Best goal? Tyrone Barnett’s right-footed strike into the top corner of the net from just outside the 18-yard box against Wycombe Wanderers. Watch it here at 5m 24s.

Biggest tosser? One heavyweight candidate for this: Ricky Sappleton. The Sapp’s much-awaited return from injury a few months into the season was hindered by the fact he’d apparently been doing his rehabilitation in a branch of McDonalds. Well short of match fitness, he was limited to occasional appearances from the bench.

In one brief outing, The Sapp sparked a mass brawl in the 90th minute when he floored a Wycombe player with a late challenge, took out another with a brutal kick to the shin, and grappled with the rest of the squad before getting sent off. Rumour has it he’d left pies in the oven and couldn’t risk staying on the pitch for added time in case they burnt. Watch the whole brawl here.
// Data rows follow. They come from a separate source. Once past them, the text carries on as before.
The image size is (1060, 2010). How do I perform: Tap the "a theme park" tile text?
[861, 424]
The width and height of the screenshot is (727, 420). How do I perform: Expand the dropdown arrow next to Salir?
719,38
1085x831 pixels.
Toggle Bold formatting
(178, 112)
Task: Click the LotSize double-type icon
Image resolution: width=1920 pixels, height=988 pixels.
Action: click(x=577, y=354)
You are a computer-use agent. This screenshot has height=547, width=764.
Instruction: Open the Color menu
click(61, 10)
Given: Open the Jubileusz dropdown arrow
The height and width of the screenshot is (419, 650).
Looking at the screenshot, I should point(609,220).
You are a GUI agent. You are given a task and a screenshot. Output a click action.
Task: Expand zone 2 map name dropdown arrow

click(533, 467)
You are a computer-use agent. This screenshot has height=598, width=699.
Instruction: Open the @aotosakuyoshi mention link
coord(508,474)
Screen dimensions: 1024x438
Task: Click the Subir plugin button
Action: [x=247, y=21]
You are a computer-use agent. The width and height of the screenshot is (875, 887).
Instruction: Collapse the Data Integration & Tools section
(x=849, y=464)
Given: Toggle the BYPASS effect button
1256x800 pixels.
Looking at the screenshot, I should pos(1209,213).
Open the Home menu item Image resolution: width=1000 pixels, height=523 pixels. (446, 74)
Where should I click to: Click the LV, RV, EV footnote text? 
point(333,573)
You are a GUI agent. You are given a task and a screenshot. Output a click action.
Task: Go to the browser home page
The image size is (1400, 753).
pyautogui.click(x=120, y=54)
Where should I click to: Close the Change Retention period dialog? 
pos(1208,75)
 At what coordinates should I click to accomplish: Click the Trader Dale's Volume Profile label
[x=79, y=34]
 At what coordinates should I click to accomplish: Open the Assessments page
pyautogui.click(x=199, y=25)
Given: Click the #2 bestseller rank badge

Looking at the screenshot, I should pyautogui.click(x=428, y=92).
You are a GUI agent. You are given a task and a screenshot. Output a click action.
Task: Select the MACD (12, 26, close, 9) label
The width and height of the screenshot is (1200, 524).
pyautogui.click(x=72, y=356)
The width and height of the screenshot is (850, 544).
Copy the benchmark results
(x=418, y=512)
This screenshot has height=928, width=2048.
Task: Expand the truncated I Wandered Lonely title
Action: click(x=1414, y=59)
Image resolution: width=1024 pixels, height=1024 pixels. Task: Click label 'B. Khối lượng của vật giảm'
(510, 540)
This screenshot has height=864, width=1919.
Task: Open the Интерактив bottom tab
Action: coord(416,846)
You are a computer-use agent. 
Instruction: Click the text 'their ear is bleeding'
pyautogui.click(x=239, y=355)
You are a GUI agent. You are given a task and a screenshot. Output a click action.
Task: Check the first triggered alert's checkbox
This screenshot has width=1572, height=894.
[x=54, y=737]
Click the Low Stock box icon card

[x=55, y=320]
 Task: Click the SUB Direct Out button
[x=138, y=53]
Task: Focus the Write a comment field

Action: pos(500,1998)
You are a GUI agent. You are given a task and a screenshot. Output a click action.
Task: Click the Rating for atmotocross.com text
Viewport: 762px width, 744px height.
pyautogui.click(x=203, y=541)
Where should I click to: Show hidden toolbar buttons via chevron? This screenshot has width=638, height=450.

Sappleton finally exhausted the patience of the fans by becoming the first MTFC player to fire off a few moronic tweets criticising the club. He wasn’t happy with the management, and couldn’t wait until the summer, when he could leave.

Not many Macclesfield players use Twitter. Someone set up a fake account in his honour and tweeted a merciless string of fat jokes.

Sappleton was presumably delighted to be released from the club last week. See you in KFC, Ricky.

Player’s tweet of the season? Ricky Sappleton’s season is summed up by his brilliantly incisive tweet: ‘wanna go nando’s’. Sadly he subsequently made his account private, so the real tweet of the season goes to his ‘tribute’ twitter account @fatsapp: ‘Destroyed a little chef breakfast bluuud. Lookin out 4 a new club innit, tesco hav stopped puttin cheese in theirs. Siiiikk times.’

Most inspired chant? “One Ron Weasley, there’s only one Ron Weasley” to Torquay United goalkeeper Scott Bevan.

Best laugh you had all season? Goalkeeper Jose Veiga’s attempts to disguise a transparent plastic golf tee on the 6-yard box line at Burton’s Pirelli Stadium. His goal kicks were excellent until the ref confiscated it.

How do you plan to get through the summer without football? I might have to resort to the ancient copy of Football Manager.

Any other news? Never, ever place any bets based on Sky Sports predicted league tables.